Actinobacillus actinomycetemcomitans serotype e--biotypes, genetic diversity and distribution in relation to periodontal status.

Actinobacillus actinomycetemcomitans isolates from 356 individuals were screened for identification of serotype e in order to investigate its distribution in relation to periodontal status. From subjects with serotype e, 1-6 isolates per subject (n = 61) were genotyped using arbitrarily primed-polymerase chain reaction (AP-PCR) and apaH gene polymerase chain reaction-restriction fragment-length polymorphism (PCR-RFLP) analysis to determine the genetic heterogeneity within the serotype. Furthermore, one serotype e strain per subject was tested for fermentation of 8 carbohydrates for biotyping.

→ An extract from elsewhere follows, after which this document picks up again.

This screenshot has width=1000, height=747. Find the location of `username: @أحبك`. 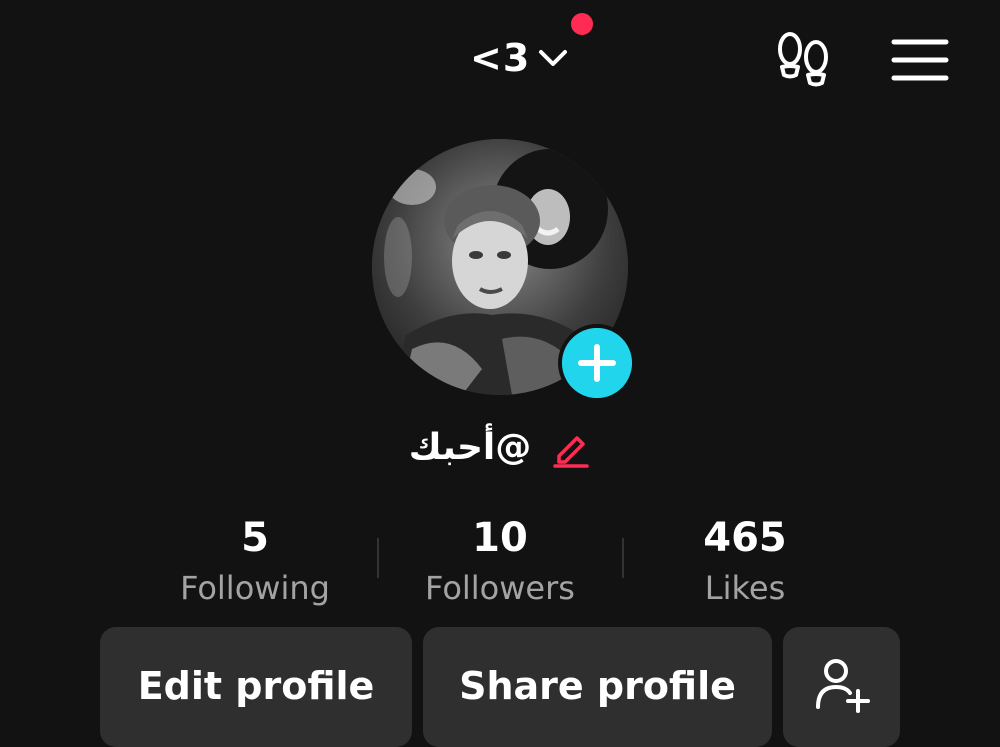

Among patients with adult periodontitis (n = 219), localized juvenile periodontitis (n = 55) and other forms of early-onset periodontitis (n = 18) serotypes b, a and c, respectively, were the most frequently detected serotypes. Non-periodontitis subjects (n = 64) were predominantly colonized with serotype c. Serotype e was found in 30 (14%) adult periodontitis patients, 2 (11%) early-onset periodontitis patients and in 5 (8%) non-periodontitis individuals, but in none of the 55 localized juvenile periodontitis patients. AP-PCR distinguished 3 and apaH gene PCR-RFLP analysis 2 genotypes among the 61 A. actinomycetemcomitans serotype e isolates, one genotype per subject. The AP-PCR genotypes 1 and 3 represented the apaH genotype 1 and the AP-PCR genotype 2 the apaH genotype 2. On the basis of variable fermentation of galactose and xylose, 3 biotypes among A. actinomycetemcomitans serotype e were established. Contrary to the absence of A. actinomycetemcomitans serotype e in localized juvenile periodontitis patients, its detection frequency was comparable among other forms of periodontitis and periodontal health. Clinical serotype e isolates form at least 2 genetic types and 3 biotypes.